Work to be completed
Repeat the lines of the listing below exactly, starting at the line that contains "The image size is (1204, 988)." and running through the last line, both included, and only those.

Data for review
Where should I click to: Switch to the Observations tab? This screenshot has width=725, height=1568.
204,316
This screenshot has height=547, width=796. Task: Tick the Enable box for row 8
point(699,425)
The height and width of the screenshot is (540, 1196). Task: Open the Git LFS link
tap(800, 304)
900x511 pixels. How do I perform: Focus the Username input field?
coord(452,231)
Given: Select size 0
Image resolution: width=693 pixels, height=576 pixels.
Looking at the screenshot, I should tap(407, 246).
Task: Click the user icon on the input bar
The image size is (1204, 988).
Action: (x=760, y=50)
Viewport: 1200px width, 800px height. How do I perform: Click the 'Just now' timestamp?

Task solution
The image size is (1204, 988).
Action: (x=760, y=50)
Viewport: 1200px width, 800px height. How do I perform: Click the 'Just now' timestamp?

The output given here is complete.